*** Opening of THE RECORDS ***
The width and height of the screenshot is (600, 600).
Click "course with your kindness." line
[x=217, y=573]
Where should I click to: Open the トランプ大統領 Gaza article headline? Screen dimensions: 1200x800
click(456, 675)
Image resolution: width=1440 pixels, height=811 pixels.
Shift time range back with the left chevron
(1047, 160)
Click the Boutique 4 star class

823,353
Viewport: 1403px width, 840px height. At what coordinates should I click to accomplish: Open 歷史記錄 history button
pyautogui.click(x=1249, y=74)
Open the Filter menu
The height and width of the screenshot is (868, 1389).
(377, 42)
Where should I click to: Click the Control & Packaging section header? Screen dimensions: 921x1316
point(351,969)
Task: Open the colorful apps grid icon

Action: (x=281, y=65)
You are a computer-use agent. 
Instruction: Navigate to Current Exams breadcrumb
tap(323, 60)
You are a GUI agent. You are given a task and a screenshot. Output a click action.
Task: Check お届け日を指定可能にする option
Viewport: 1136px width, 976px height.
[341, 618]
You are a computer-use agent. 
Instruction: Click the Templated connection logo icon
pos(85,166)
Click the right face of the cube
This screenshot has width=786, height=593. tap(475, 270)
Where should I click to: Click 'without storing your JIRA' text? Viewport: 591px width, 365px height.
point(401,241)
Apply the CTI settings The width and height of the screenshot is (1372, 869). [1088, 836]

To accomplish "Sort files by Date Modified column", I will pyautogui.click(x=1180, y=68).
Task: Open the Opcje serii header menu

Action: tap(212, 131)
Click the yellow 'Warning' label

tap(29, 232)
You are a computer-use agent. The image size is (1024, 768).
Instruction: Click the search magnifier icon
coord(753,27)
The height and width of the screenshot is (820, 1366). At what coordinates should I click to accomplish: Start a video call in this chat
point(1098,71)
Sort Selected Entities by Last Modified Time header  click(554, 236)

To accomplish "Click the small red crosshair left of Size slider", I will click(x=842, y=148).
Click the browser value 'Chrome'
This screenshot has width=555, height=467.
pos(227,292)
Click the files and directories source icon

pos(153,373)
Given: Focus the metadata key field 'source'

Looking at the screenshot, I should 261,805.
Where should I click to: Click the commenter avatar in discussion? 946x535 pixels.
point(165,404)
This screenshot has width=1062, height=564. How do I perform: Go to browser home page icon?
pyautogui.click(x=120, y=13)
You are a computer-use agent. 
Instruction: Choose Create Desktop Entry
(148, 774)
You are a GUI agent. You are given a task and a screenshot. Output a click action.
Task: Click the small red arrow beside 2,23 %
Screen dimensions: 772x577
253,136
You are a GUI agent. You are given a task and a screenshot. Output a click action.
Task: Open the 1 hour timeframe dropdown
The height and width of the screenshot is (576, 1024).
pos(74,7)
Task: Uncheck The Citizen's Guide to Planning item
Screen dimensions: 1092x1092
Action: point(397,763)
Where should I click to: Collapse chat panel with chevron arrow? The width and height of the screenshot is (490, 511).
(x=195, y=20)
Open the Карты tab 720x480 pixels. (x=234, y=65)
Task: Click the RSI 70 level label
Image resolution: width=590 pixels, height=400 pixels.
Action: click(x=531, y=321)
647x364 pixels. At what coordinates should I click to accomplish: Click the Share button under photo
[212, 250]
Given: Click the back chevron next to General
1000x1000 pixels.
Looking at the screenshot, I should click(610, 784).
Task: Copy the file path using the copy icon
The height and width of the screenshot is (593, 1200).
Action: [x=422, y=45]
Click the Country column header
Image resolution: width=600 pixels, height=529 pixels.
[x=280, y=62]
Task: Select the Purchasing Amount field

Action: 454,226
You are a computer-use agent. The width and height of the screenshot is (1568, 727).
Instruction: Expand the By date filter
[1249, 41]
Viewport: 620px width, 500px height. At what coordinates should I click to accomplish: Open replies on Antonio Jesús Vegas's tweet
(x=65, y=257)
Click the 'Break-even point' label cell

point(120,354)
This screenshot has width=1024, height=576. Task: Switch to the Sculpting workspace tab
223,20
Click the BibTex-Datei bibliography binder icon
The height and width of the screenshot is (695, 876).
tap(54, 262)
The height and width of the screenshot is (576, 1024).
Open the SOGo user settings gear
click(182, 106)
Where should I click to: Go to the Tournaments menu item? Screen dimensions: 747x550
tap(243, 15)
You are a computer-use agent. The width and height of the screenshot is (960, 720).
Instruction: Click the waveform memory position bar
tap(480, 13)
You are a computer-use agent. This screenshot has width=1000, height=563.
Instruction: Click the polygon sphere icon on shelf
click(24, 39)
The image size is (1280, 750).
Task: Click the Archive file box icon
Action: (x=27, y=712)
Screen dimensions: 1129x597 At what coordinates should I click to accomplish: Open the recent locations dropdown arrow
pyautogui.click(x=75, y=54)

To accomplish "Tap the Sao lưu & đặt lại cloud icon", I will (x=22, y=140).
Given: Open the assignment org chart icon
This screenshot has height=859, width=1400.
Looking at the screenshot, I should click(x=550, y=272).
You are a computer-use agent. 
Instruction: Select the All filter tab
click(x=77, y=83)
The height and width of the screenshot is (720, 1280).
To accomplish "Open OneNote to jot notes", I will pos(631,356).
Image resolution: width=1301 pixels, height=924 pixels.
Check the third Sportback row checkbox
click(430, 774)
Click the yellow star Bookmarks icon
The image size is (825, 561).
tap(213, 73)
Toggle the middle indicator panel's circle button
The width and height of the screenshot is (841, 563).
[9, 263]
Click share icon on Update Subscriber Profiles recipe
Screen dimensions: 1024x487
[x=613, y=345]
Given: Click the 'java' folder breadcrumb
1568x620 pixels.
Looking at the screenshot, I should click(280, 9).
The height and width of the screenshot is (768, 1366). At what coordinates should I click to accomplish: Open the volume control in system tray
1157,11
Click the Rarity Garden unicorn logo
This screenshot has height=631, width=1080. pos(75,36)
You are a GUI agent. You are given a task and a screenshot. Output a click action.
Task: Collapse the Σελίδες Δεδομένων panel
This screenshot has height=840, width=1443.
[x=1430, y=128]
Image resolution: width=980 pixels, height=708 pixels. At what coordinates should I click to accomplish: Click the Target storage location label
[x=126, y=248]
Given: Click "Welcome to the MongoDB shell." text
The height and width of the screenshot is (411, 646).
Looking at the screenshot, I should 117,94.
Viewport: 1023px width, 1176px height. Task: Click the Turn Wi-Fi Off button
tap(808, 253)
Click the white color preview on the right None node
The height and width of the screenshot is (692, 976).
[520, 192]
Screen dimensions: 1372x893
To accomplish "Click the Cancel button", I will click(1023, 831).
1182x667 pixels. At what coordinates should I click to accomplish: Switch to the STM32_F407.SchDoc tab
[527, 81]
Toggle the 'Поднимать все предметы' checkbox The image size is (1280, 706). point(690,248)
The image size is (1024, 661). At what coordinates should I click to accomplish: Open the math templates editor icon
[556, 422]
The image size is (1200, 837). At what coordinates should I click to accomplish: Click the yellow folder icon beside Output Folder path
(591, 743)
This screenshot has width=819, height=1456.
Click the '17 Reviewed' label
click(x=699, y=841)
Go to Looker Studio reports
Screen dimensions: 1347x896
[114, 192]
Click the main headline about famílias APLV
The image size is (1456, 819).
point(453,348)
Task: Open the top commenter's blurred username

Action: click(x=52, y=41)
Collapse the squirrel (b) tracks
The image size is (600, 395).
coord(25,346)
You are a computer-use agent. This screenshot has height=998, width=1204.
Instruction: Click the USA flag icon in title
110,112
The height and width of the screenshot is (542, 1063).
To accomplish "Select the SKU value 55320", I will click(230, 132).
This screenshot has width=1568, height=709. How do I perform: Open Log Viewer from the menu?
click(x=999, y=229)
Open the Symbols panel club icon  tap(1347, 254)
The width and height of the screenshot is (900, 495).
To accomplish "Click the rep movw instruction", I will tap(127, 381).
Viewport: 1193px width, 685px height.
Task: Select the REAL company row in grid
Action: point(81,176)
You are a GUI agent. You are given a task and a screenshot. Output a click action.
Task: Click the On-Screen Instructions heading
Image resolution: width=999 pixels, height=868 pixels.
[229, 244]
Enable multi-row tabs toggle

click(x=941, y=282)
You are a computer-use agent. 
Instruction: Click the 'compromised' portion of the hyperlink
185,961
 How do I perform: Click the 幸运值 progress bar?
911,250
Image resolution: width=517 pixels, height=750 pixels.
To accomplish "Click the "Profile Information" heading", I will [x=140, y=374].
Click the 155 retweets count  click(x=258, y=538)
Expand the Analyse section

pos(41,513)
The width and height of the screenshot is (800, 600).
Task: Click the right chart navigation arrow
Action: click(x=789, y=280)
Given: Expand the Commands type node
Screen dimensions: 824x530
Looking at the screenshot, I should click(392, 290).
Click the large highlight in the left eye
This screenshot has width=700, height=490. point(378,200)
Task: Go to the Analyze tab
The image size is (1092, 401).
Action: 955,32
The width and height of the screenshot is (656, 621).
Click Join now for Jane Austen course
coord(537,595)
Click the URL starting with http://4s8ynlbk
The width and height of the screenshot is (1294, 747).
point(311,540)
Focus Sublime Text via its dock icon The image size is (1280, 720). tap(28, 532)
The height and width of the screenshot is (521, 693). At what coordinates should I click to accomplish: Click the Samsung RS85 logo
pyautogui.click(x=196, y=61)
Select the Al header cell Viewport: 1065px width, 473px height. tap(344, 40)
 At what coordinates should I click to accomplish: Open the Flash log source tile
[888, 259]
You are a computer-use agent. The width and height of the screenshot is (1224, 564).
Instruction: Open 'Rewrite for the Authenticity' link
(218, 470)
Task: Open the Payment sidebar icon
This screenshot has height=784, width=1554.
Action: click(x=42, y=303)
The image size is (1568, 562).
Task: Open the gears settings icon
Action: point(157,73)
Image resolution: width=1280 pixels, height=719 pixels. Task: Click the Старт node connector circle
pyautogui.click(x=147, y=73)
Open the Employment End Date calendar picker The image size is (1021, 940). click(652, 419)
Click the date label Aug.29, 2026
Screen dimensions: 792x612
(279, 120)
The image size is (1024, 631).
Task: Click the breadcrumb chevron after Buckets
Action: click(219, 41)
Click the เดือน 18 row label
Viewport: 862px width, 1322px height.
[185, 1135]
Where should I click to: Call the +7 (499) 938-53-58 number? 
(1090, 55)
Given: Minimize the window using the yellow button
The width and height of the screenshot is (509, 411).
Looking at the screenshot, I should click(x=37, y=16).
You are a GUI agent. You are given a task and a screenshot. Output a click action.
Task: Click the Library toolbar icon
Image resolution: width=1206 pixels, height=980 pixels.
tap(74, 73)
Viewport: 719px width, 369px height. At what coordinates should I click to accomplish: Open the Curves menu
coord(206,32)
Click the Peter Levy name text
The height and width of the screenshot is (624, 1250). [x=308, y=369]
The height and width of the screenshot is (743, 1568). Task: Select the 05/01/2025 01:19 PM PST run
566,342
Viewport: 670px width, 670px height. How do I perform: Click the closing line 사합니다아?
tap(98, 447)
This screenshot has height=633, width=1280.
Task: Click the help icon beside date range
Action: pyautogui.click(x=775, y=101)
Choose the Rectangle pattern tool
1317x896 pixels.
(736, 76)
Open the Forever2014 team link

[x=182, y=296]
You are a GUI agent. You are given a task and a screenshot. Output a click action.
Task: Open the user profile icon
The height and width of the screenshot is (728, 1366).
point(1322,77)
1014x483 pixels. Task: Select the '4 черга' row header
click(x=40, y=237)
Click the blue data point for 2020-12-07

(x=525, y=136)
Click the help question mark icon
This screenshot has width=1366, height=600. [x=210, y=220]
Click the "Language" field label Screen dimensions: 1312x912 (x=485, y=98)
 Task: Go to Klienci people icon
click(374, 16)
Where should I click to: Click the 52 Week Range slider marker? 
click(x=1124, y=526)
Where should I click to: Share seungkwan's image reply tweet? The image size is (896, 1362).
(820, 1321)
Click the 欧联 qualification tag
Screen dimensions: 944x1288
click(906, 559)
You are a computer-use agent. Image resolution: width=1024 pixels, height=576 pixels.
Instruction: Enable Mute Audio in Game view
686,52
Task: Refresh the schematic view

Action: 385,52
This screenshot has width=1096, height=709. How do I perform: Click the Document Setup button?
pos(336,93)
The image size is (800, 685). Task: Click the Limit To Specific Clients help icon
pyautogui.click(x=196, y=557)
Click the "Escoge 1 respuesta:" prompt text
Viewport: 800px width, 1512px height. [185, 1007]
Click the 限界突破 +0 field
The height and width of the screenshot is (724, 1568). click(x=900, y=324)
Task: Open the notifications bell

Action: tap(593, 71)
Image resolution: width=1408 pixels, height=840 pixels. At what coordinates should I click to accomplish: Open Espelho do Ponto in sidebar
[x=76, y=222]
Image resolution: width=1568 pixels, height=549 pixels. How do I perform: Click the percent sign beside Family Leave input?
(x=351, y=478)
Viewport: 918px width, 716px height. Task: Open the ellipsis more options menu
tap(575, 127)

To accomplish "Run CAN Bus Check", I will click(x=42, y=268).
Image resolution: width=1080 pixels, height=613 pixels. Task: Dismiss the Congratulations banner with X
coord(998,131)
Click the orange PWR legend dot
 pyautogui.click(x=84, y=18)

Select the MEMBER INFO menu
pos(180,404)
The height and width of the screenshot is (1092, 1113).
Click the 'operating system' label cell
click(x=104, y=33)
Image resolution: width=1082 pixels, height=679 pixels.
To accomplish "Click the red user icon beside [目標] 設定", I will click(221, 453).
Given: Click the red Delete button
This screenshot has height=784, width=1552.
*** Close of THE RECORDS ***
DESCRIPTION OF THE TASK
Note each line above that contains "using" and copy it out.

EXERCISE RESULT
Task: Copy the file path using the copy icon
Given: Minimize the window using the yellow button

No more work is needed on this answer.